▶ What the exercise asks:
Omit the pictures and return exactly the stretch of the material below from the line with "MINDET ELFOGADOM (516, 1355)" through the line with "[How to Size Your Nitrile Gloves] (376, 1487)".

▶ Supplied material:
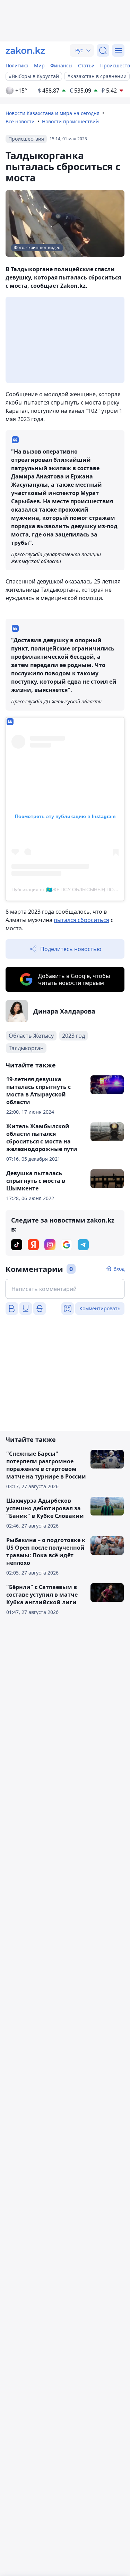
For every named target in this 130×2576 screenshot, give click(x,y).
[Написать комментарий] (65, 1289)
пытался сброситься (81, 920)
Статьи (86, 65)
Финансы (61, 65)
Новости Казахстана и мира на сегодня (52, 113)
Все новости (20, 121)
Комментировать (99, 1308)
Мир (39, 65)
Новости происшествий (70, 121)
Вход (118, 1268)
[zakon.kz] (25, 50)
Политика (17, 65)
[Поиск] (103, 50)
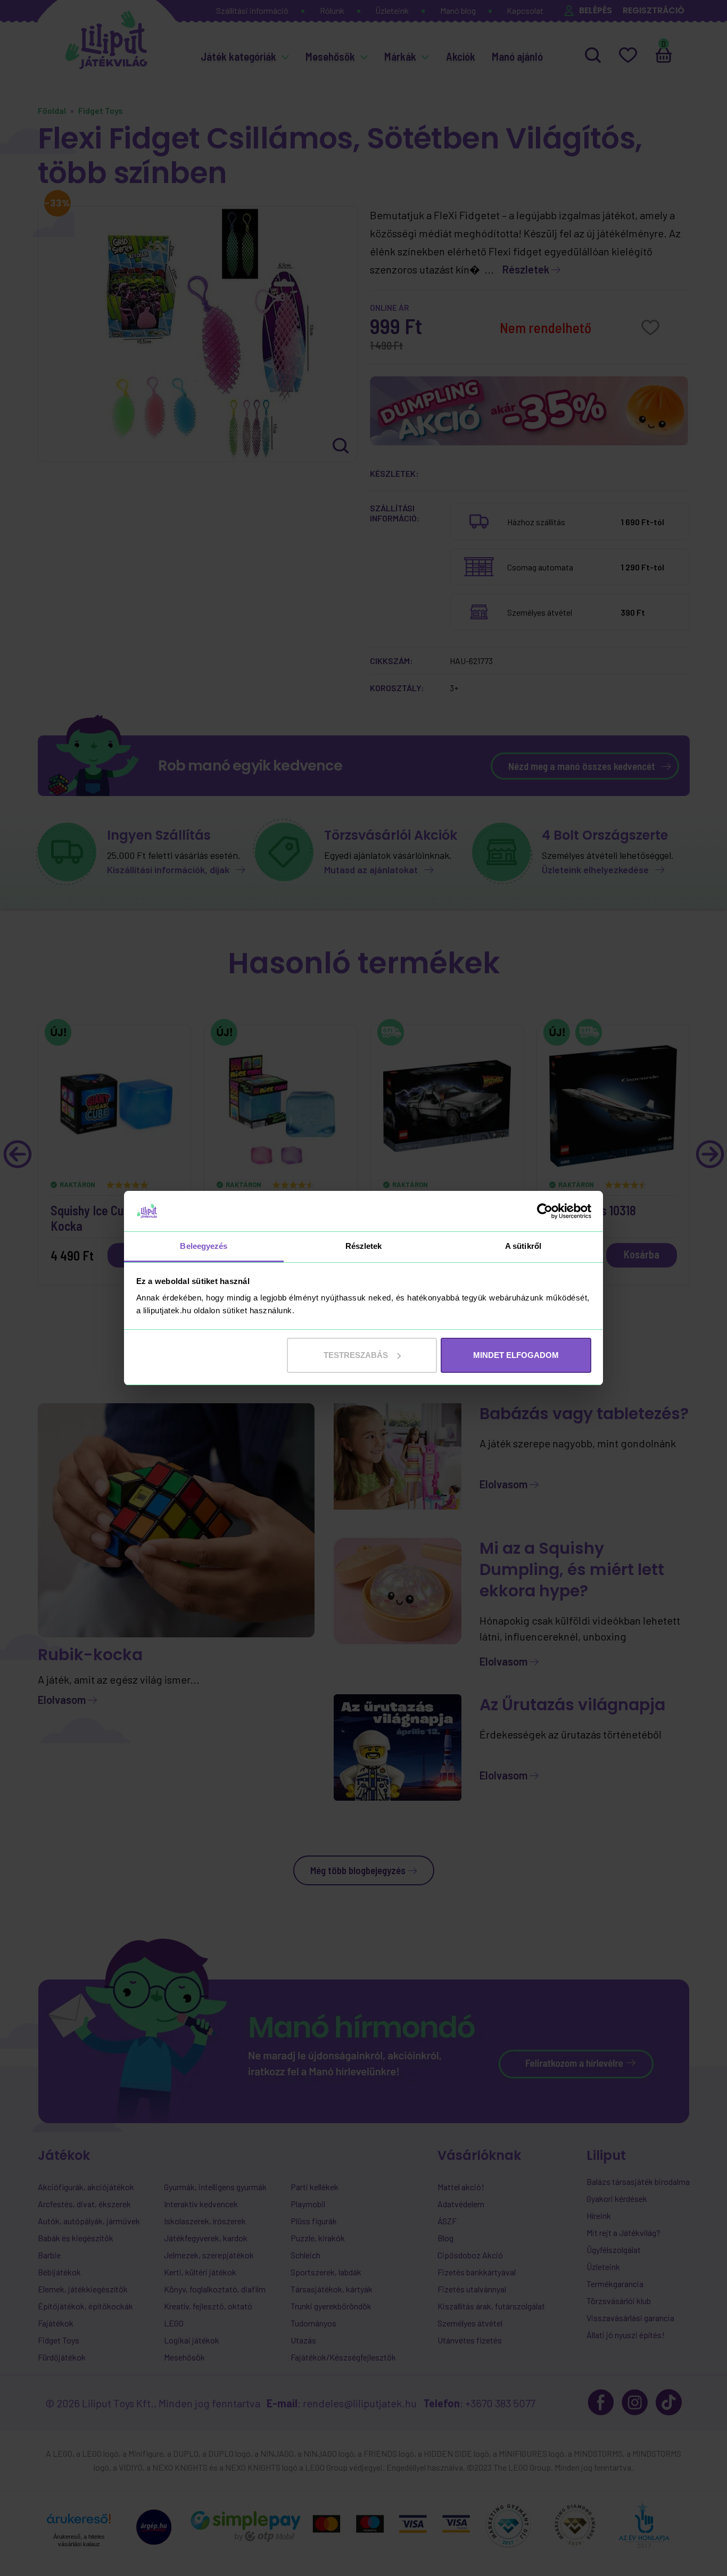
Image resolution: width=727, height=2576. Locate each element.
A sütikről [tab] (523, 1245)
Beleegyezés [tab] (203, 1245)
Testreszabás (356, 1355)
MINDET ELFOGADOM (516, 1355)
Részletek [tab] (363, 1245)
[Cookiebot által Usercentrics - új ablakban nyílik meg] (544, 1211)
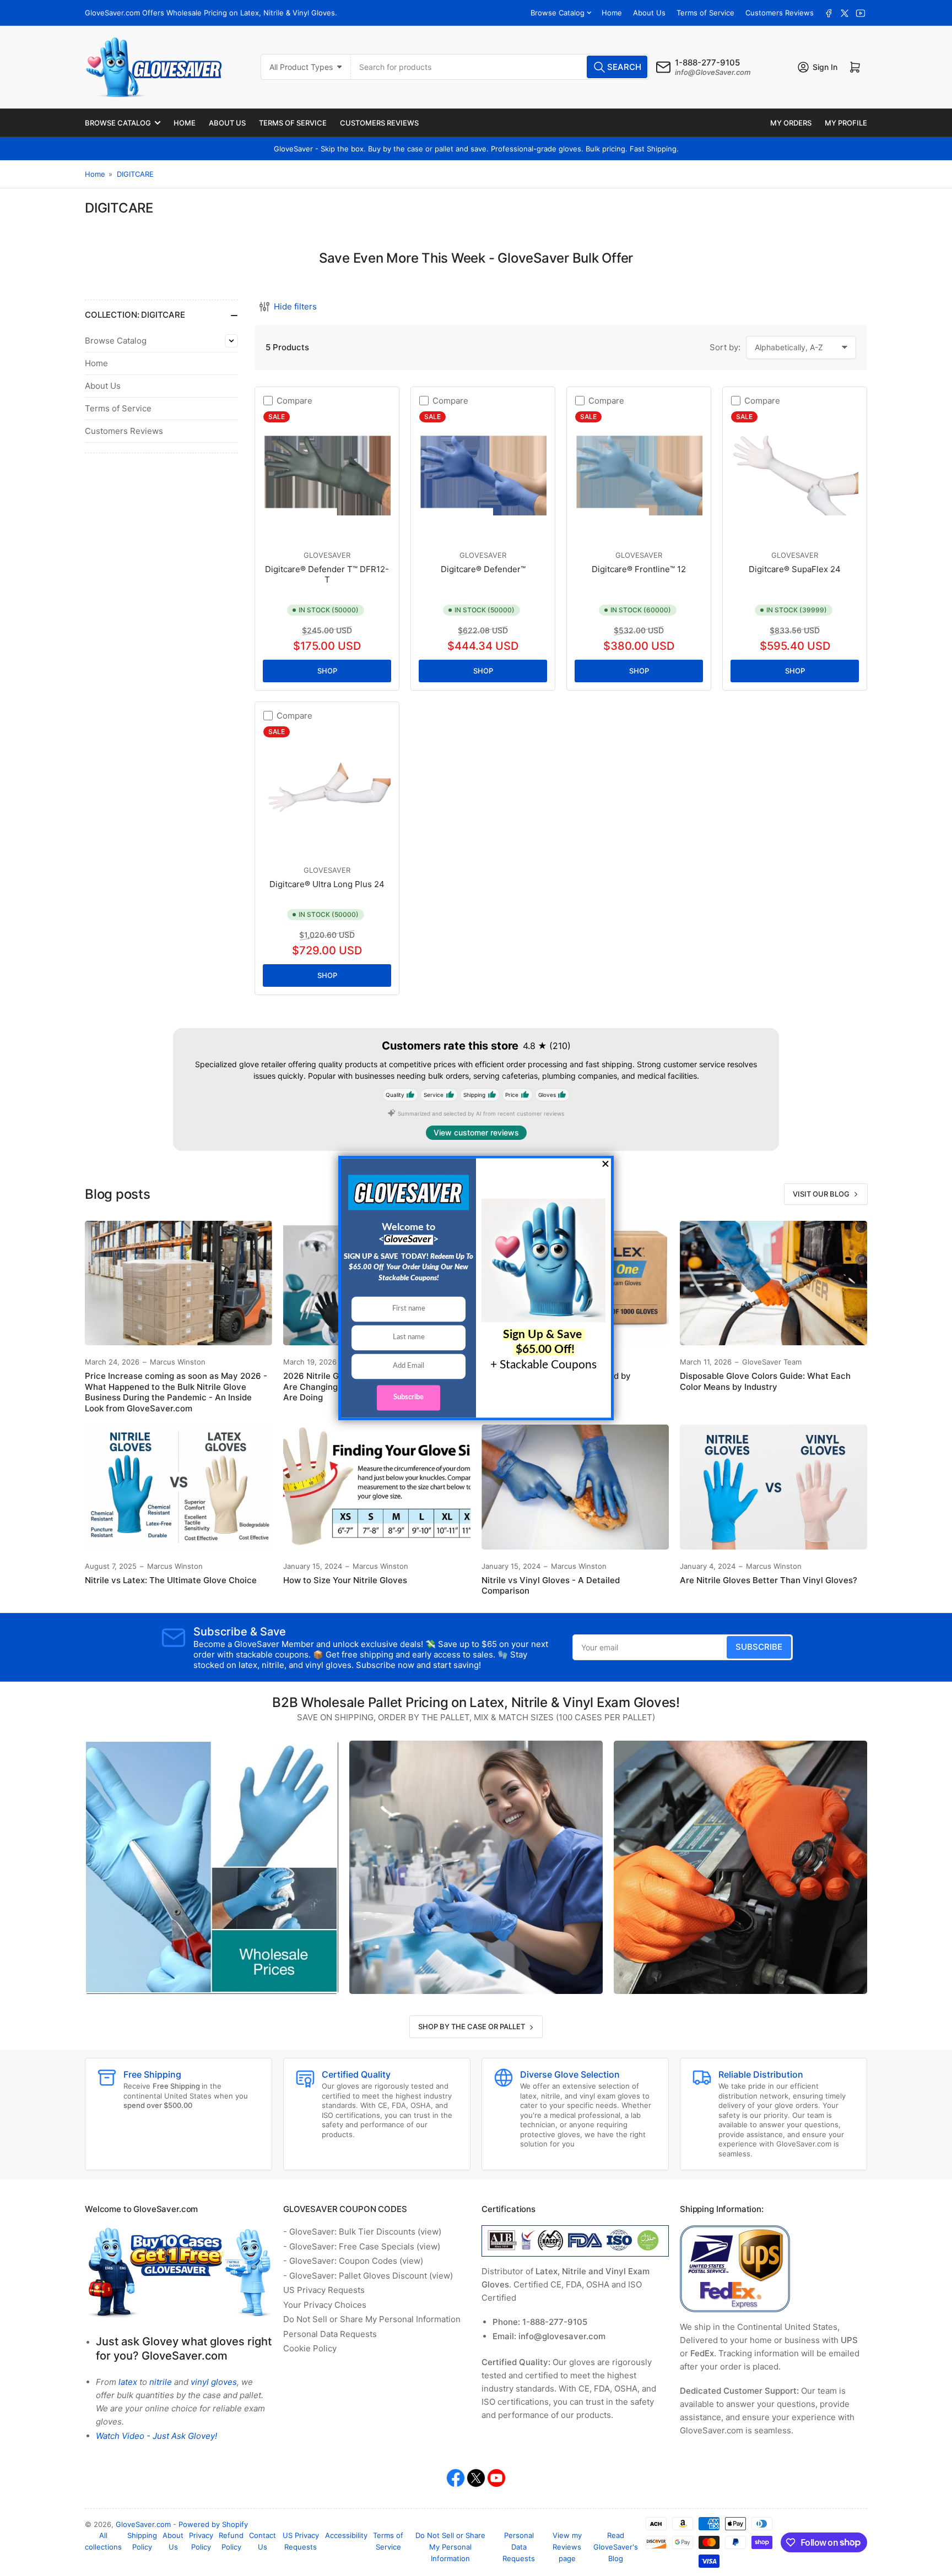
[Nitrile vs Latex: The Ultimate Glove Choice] (178, 1487)
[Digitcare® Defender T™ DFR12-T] (327, 475)
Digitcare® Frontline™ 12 (639, 569)
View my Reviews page (567, 2547)
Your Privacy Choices (324, 2305)
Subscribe (758, 1647)
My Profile (846, 122)
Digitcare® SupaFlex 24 (795, 569)
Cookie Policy (310, 2348)
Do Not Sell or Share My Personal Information (372, 2319)
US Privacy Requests (324, 2290)
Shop (327, 670)
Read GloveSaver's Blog (615, 2547)
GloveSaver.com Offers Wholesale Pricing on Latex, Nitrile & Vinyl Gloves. (211, 12)
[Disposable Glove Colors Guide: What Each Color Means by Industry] (773, 1283)
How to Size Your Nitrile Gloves (345, 1580)
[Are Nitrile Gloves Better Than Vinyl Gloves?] (773, 1487)
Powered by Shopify (213, 2524)
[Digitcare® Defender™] (483, 475)
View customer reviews (476, 1132)
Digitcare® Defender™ (483, 569)
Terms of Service (705, 12)
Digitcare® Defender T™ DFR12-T (327, 574)
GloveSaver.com (143, 2524)
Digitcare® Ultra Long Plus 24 (327, 884)
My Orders (791, 122)
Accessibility (346, 2535)
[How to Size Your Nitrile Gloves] (376, 1487)
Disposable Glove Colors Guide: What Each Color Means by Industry (765, 1381)
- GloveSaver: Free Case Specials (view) (361, 2246)
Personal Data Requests (330, 2334)
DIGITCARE (135, 174)
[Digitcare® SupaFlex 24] (794, 475)
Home (612, 12)
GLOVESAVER (327, 555)
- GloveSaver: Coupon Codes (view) (353, 2261)
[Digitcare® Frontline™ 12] (638, 475)
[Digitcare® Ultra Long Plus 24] (327, 790)
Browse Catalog (558, 12)
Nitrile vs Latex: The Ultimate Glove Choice (171, 1580)
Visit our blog (821, 1193)
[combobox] (500, 67)
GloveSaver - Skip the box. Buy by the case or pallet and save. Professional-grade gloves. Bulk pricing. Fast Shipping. (476, 148)
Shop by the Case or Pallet (471, 2026)
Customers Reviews (779, 12)
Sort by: (725, 347)
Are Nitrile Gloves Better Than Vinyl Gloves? (768, 1580)
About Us (649, 12)
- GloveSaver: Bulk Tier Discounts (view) (362, 2231)
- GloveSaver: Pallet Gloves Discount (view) (368, 2275)
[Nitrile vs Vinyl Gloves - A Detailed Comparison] (575, 1487)
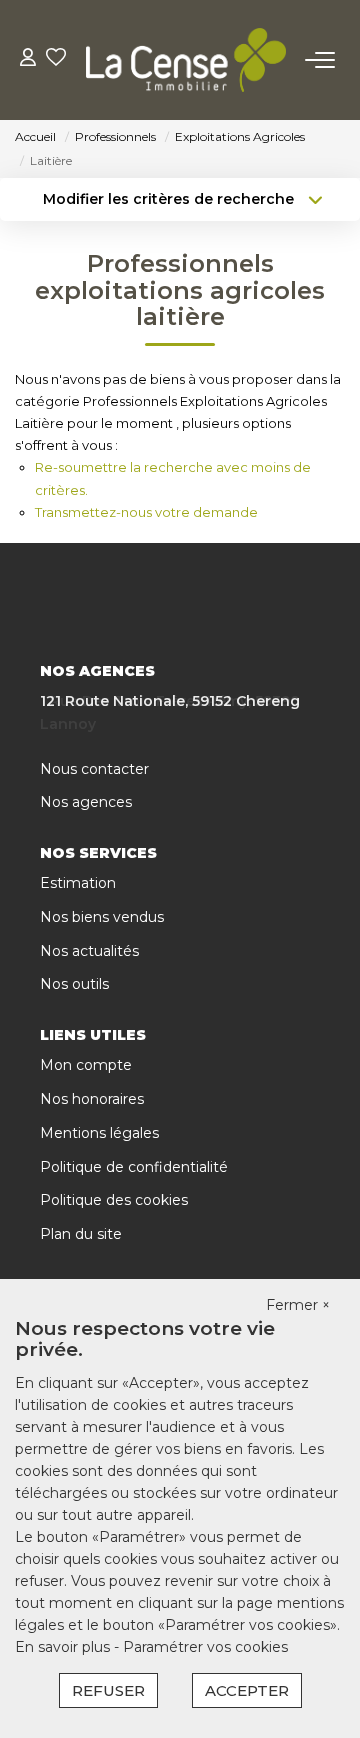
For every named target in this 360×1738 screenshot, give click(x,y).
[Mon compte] (28, 59)
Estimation (78, 883)
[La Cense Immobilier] (186, 60)
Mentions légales (99, 1133)
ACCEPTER (247, 1690)
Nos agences (86, 802)
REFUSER (108, 1690)
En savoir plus (64, 1647)
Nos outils (74, 984)
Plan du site (81, 1234)
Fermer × (298, 1305)
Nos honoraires (92, 1099)
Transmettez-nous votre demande (146, 512)
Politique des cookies (114, 1200)
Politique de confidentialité (134, 1167)
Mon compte (86, 1065)
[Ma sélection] (56, 59)
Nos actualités (89, 951)
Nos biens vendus (102, 917)
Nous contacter (94, 769)
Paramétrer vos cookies (205, 1647)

▶ Your response:
MINDET ELFOGADOM (516, 1355)
Részletek [tab] (363, 1245)
[Cookiebot által Usercentrics - új ablakban nyílik meg] (544, 1211)
[Nitrile vs Latex: The Ultimate Glove Choice] (178, 1487)
[Digitcare® Defender T™ DFR12-T] (327, 475)
Digitcare® Frontline™ 12 (639, 569)
View my Reviews page (567, 2547)
Your Privacy Choices (324, 2305)
Subscribe (758, 1647)
My Profile (846, 122)
Digitcare® SupaFlex 24 (795, 569)
Cookie Policy (310, 2348)
Do Not Sell or Share My Personal Information (372, 2319)
US Privacy Requests (324, 2290)
Shop (327, 670)
Read GloveSaver's Blog (615, 2547)
GloveSaver.com Offers Wholesale Pricing on Latex, Nitrile & Vinyl Gloves. (211, 12)
[Disposable Glove Colors Guide: What Each Color Means by Industry] (773, 1283)
How to Size Your Nitrile Gloves (345, 1580)
[Are Nitrile Gloves Better Than Vinyl Gloves?] (773, 1487)
Powered by Shopify (213, 2524)
[Digitcare® Defender™] (483, 475)
View customer reviews (476, 1132)
Digitcare® Defender™ (483, 569)
Terms of Service (705, 12)
Digitcare® Defender T™ DFR12-T (327, 574)
GloveSaver.com (143, 2524)
Digitcare® Ultra Long Plus 24 (327, 884)
My Orders (791, 122)
Accessibility (346, 2535)
[How to Size Your Nitrile Gloves] (376, 1487)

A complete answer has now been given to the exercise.